[A run of lines]
## begin

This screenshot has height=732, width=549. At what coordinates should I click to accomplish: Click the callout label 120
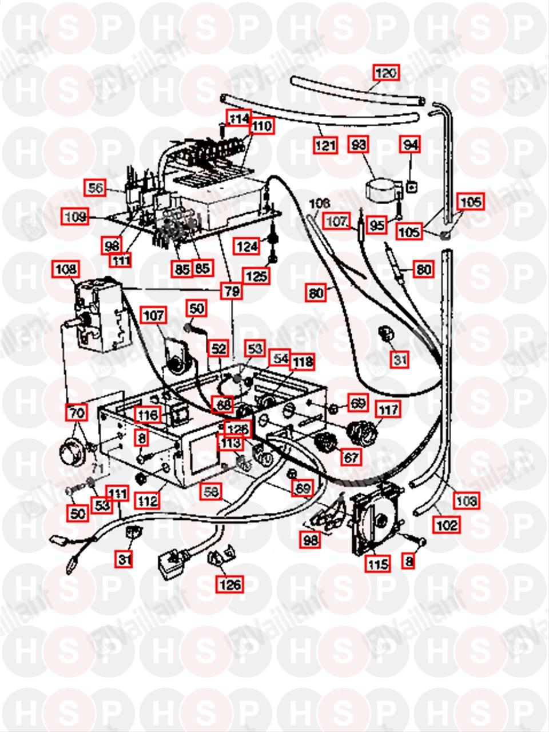pos(385,73)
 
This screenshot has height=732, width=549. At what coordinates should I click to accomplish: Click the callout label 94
pos(410,145)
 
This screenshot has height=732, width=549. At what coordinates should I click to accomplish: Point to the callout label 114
pos(238,118)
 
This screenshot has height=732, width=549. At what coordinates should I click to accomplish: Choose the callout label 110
pos(262,125)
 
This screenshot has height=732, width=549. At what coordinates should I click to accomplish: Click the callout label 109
pos(76,217)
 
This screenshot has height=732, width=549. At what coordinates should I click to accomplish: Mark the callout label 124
pos(246,247)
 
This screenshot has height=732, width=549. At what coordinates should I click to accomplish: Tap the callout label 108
pos(66,269)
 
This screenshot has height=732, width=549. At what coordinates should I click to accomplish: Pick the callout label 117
pos(388,409)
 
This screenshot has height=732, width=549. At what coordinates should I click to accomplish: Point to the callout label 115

## end

Given task => Reproduce every one of the lines above word for word, omitting the pictures.

Response below =>
This screenshot has height=732, width=549. At what coordinates should I click to accomplish: Click the callout label 120
pos(385,73)
 
This screenshot has height=732, width=549. At what coordinates should I click to accomplish: Click the callout label 94
pos(410,145)
 
This screenshot has height=732, width=549. At what coordinates should I click to accomplish: Point to the callout label 114
pos(238,118)
 
This screenshot has height=732, width=549. At what coordinates should I click to accomplish: Choose the callout label 110
pos(262,125)
 
This screenshot has height=732, width=549. At what coordinates should I click to accomplish: Click the callout label 109
pos(76,217)
 
This screenshot has height=732, width=549. At what coordinates should I click to accomplish: Mark the callout label 124
pos(246,247)
 
This screenshot has height=732, width=549. At what coordinates should I click to accomplish: Tap the callout label 108
pos(66,269)
 
This screenshot has height=732, width=549. At what coordinates should I click to accomplish: Pick the callout label 117
pos(388,409)
 
This screenshot has height=732, width=549. At what coordinates should I click to accomplish: Point to the callout label 115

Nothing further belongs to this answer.